ПОКАЗАННЫЙ ТЕКСТ
И пока они ругались, в нашем дворе собрались хуторяне, говорили, что  Миша сделал правильно, хлопца спас, и кто-то из них предложил:

 

– Забывай бугая, Баламут, а мнясо мы купым.

 

Мысль людям понравилась, но Баламут не мог успокоиться, начал обзывать отца и Мишу «бандитами», Миша не выдержал, врезал ему и проскрипел зубами в лицо: «Зарэжу, собака!» Это «зарэжу» решило всё: Баламут притих, бугая забили, мясо  раскупили, и отец «сдался» – дал Марусе  «дозволыння».  Из нежданной говядины мать наготовила харчей молодым на дорогу, дала им в довесок «мэду от батьковых пчёл, яець, натопыла масла кровьячёго, поклала пару своих хлибын, та ще шось в здорову торбу, бо в городи жисть пагана и йисты ничёго».

 

На прощанье Миша показал мне свой нож, дал подержать его и сказал: «Ничего не бойся, брат, ты – джигит!»

 

Но испуг я тогда поймал. Вылечил от него меня отец. На новолуние (на молодыка), когда месяц только родился, он клал меня крестом на землю на выгоне, и у головы, у пальцев рук и ног вбивал в землю струганные колышки. Затем становился возле меня на колени, молился и крестился, глядя на месяц. Молился долго, меня аж дрожь пробирала. Так было не один раз, и испуг мой ушёл. Я как-то спросил потом:

 

– Папка, куда ж вин дився?

ИЗВЛЕЧЁННЫЕ ДАННЫЕ
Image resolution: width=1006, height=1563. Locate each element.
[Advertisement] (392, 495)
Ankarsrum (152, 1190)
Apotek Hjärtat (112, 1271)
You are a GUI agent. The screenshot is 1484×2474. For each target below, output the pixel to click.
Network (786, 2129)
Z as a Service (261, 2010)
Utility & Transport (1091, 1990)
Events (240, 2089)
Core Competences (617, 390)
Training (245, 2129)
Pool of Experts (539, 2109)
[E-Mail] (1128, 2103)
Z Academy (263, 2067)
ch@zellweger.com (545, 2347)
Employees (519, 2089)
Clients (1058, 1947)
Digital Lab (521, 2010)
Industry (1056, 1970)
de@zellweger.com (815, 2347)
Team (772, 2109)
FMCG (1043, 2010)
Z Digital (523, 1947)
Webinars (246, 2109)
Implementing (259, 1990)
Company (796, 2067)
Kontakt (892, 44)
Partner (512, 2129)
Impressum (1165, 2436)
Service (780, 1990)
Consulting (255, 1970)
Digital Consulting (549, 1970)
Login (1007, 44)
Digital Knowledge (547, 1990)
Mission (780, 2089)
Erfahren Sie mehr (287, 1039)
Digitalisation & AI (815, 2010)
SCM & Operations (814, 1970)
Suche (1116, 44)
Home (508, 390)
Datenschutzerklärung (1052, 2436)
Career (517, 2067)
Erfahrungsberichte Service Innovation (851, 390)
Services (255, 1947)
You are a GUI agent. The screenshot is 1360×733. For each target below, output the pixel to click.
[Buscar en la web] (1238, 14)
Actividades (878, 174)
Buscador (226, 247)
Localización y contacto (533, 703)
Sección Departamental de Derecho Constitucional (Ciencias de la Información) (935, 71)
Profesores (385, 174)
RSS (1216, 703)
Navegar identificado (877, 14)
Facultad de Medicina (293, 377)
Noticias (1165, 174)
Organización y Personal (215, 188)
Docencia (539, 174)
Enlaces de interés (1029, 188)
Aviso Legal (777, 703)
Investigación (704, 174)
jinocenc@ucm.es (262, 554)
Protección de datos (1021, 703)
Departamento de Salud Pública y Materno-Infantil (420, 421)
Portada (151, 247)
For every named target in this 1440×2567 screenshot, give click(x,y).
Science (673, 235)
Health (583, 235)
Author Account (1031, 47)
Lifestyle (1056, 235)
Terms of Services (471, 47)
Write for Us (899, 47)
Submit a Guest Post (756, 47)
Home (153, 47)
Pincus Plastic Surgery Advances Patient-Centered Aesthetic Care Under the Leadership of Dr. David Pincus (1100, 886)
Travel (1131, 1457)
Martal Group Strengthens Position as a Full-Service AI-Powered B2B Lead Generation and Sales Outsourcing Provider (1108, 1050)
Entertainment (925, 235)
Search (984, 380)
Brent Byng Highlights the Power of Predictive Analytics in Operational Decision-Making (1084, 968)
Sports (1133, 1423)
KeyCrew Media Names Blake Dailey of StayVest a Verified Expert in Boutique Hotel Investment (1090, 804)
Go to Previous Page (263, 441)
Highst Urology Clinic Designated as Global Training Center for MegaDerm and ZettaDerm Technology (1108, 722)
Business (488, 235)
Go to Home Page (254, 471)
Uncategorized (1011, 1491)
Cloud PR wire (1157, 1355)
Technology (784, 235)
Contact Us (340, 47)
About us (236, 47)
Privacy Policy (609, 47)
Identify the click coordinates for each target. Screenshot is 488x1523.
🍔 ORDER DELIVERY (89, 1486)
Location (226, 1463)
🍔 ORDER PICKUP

УСЛОВИЕ ЗАДАЧИ
Воспроизведите дословно весь показанный текст, ничего в нём не меняя.

ВЫПОЛНЕННОЕ ЗАДАНИЕ
И пока они ругались, в нашем дворе собрались хуторяне, говорили, что  Миша сделал правильно, хлопца спас, и кто-то из них предложил:

 

– Забывай бугая, Баламут, а мнясо мы купым.

 

Мысль людям понравилась, но Баламут не мог успокоиться, начал обзывать отца и Мишу «бандитами», Миша не выдержал, врезал ему и проскрипел зубами в лицо: «Зарэжу, собака!» Это «зарэжу» решило всё: Баламут притих, бугая забили, мясо  раскупили, и отец «сдался» – дал Марусе  «дозволыння».  Из нежданной говядины мать наготовила харчей молодым на дорогу, дала им в довесок «мэду от батьковых пчёл, яець, натопыла масла кровьячёго, поклала пару своих хлибын, та ще шось в здорову торбу, бо в городи жисть пагана и йисты ничёго».

 

На прощанье Миша показал мне свой нож, дал подержать его и сказал: «Ничего не бойся, брат, ты – джигит!»

 

Но испуг я тогда поймал. Вылечил от него меня отец. На новолуние (на молодыка), когда месяц только родился, он клал меня крестом на землю на выгоне, и у головы, у пальцев рук и ног вбивал в землю струганные колышки. Затем становился возле меня на колени, молился и крестился, глядя на месяц. Молился долго, меня аж дрожь пробирала. Так было не один раз, и испуг мой ушёл. Я как-то спросил потом:

 

– Папка, куда ж вин дився?